Reproduce the lines from the one containing "Image resolution: width=1920 pixels, height=1032 pixels. What" through the one containing "coordinates (342, 276).", both included, swapping "Image resolution" for "Screen size" and leaving everything else unchanged.

▸ **Element and text position data**:
□ □ □ □

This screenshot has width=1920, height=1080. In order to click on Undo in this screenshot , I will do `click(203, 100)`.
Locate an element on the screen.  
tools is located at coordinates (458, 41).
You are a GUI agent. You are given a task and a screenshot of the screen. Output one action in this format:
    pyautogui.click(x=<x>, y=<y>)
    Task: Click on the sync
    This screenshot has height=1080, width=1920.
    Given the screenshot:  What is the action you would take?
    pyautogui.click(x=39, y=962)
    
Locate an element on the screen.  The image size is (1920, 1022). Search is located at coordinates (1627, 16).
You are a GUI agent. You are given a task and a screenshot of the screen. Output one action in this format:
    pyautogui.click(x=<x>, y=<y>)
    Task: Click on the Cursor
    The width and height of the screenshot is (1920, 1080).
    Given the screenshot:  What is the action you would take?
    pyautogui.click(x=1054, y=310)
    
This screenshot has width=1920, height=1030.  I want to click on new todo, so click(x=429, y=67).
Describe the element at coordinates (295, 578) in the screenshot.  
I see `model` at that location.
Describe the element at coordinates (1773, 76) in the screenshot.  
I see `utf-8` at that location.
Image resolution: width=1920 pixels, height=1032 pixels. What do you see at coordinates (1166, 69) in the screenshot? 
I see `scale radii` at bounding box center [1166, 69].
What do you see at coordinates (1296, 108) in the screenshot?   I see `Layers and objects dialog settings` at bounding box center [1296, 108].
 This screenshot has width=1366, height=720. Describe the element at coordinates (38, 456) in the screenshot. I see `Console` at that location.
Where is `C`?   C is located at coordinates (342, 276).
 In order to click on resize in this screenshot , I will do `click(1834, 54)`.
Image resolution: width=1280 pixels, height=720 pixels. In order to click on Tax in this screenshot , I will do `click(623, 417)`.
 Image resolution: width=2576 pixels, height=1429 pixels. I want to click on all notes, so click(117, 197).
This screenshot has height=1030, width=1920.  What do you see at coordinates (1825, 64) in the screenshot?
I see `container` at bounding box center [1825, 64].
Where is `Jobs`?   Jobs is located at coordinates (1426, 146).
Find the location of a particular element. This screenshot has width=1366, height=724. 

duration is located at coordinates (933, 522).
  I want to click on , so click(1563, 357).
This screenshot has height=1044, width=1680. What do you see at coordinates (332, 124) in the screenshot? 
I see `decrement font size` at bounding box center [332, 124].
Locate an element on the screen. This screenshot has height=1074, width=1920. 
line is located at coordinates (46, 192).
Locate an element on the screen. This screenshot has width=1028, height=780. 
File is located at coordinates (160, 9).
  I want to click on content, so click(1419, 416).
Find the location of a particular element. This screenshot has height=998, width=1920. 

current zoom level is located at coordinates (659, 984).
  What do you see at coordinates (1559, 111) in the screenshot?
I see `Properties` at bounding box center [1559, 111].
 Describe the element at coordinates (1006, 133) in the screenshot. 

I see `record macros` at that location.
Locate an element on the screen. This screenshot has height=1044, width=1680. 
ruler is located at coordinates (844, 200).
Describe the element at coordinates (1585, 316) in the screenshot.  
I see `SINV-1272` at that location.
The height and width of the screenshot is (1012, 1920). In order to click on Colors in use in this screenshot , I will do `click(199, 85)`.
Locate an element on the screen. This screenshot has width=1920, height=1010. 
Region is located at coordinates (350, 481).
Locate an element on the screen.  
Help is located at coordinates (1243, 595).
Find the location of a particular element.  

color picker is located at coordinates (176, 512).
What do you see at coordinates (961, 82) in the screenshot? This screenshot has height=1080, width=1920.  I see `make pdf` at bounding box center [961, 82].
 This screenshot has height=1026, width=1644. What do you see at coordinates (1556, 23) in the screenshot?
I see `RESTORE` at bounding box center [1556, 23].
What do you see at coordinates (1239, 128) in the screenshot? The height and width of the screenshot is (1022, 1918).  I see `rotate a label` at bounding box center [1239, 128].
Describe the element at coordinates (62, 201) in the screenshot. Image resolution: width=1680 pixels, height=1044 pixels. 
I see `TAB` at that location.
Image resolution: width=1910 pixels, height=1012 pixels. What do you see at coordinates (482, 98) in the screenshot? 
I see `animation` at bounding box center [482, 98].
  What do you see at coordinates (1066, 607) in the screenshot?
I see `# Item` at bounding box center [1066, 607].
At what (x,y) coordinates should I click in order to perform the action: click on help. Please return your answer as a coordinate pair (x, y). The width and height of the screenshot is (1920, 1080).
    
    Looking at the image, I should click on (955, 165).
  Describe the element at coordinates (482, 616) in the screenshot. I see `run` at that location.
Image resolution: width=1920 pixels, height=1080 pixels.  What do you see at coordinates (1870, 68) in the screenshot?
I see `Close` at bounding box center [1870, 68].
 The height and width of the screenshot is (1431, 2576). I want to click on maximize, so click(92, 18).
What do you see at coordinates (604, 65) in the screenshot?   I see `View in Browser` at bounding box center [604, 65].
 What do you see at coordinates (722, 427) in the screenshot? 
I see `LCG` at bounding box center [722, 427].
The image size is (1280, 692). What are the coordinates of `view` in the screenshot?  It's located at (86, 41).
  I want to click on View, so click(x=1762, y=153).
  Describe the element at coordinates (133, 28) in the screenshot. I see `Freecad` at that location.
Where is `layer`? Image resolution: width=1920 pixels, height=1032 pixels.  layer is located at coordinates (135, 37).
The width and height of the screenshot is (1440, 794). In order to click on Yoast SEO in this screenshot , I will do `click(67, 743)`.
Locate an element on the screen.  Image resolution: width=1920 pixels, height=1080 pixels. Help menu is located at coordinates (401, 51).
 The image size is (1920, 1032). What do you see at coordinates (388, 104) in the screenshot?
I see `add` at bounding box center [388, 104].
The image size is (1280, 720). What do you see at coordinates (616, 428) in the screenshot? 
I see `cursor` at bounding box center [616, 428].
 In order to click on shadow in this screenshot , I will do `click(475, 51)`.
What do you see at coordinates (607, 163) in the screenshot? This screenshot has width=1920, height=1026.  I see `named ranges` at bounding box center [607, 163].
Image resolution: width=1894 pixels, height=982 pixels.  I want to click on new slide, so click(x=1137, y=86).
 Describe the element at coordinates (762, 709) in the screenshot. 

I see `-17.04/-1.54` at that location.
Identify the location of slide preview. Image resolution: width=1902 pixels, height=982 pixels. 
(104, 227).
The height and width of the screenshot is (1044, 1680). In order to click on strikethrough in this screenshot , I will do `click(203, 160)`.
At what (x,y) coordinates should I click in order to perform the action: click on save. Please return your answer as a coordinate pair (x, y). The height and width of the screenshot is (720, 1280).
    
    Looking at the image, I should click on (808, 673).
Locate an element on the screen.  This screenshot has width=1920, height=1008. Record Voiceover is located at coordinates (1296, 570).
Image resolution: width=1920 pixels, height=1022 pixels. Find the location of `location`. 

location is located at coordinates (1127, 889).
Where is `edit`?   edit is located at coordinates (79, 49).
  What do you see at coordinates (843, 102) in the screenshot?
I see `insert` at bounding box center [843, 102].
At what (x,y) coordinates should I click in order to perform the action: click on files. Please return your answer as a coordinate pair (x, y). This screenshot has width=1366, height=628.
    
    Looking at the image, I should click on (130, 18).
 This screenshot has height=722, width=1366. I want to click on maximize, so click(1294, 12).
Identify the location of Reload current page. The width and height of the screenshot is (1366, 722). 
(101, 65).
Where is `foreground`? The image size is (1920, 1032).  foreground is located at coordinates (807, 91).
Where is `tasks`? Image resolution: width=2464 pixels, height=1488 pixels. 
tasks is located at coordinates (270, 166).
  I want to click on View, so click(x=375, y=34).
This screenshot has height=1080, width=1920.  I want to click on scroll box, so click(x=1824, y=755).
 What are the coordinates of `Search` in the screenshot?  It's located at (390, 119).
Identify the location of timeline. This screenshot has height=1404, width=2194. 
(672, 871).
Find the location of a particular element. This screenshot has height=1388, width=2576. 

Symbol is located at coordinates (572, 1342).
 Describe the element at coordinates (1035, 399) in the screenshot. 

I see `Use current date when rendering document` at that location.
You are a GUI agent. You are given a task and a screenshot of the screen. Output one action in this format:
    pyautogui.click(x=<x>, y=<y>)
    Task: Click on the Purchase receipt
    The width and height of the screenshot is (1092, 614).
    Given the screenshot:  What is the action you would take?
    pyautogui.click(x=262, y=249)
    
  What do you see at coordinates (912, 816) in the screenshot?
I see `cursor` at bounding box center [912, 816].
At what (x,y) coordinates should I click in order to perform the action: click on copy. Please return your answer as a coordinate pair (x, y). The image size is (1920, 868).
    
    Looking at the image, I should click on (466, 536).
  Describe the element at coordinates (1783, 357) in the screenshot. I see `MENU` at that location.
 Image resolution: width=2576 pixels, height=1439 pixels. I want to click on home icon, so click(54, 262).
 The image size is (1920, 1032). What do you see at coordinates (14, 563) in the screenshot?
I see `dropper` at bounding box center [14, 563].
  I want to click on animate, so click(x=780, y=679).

□ □ □ □

▸ **Expected answer**:
Screen size: width=1920 pixels, height=1032 pixels. What do you see at coordinates (1166, 69) in the screenshot? 
I see `scale radii` at bounding box center [1166, 69].
What do you see at coordinates (1296, 108) in the screenshot?   I see `Layers and objects dialog settings` at bounding box center [1296, 108].
 This screenshot has width=1366, height=720. Describe the element at coordinates (38, 456) in the screenshot. I see `Console` at that location.
Where is `C`?   C is located at coordinates (342, 276).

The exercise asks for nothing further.